**Records to process:**
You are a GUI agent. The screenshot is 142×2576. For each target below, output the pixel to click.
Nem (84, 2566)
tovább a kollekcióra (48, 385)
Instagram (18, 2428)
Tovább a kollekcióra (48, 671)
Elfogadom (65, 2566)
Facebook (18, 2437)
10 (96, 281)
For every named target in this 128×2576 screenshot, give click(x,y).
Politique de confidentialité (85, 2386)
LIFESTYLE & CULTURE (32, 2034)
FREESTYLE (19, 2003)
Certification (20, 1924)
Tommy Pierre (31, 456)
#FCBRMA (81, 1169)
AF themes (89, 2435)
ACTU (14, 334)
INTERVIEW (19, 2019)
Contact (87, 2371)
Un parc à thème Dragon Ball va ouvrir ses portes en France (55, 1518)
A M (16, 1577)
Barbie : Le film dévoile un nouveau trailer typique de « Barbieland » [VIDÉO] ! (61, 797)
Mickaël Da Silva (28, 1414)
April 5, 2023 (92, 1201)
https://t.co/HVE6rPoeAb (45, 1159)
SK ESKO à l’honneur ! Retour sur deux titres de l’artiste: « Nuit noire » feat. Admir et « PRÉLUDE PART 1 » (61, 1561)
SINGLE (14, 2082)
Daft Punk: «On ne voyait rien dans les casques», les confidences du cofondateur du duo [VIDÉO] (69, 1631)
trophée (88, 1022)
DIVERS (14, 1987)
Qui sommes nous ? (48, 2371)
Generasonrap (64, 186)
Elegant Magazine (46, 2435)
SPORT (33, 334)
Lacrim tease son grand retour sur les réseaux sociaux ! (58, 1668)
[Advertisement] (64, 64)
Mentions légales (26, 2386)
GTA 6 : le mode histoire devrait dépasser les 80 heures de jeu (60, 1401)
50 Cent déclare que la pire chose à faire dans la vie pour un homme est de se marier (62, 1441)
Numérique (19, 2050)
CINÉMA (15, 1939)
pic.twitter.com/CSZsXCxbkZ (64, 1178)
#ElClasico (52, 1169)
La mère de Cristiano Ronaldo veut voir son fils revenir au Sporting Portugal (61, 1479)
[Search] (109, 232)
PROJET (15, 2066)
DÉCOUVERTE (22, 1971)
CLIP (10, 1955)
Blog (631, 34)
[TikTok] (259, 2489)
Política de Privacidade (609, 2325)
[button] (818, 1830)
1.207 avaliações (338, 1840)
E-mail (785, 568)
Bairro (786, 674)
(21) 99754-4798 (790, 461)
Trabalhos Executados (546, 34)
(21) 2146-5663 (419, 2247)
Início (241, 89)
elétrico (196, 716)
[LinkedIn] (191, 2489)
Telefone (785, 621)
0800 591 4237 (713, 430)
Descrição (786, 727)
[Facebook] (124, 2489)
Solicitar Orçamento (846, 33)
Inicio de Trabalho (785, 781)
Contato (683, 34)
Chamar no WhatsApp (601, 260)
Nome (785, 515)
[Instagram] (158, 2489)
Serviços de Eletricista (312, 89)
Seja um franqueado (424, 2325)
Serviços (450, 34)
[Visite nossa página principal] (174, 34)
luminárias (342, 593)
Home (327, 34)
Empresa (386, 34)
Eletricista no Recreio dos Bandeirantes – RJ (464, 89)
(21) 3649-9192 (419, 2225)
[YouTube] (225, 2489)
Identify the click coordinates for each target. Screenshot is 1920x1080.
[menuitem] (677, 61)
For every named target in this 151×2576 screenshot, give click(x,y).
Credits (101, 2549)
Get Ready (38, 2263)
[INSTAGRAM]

**Exercise objective:**
Find every line of the data above that holds the word "kollekcióra", then state how many there are and nothing else.

**Answer section:**
2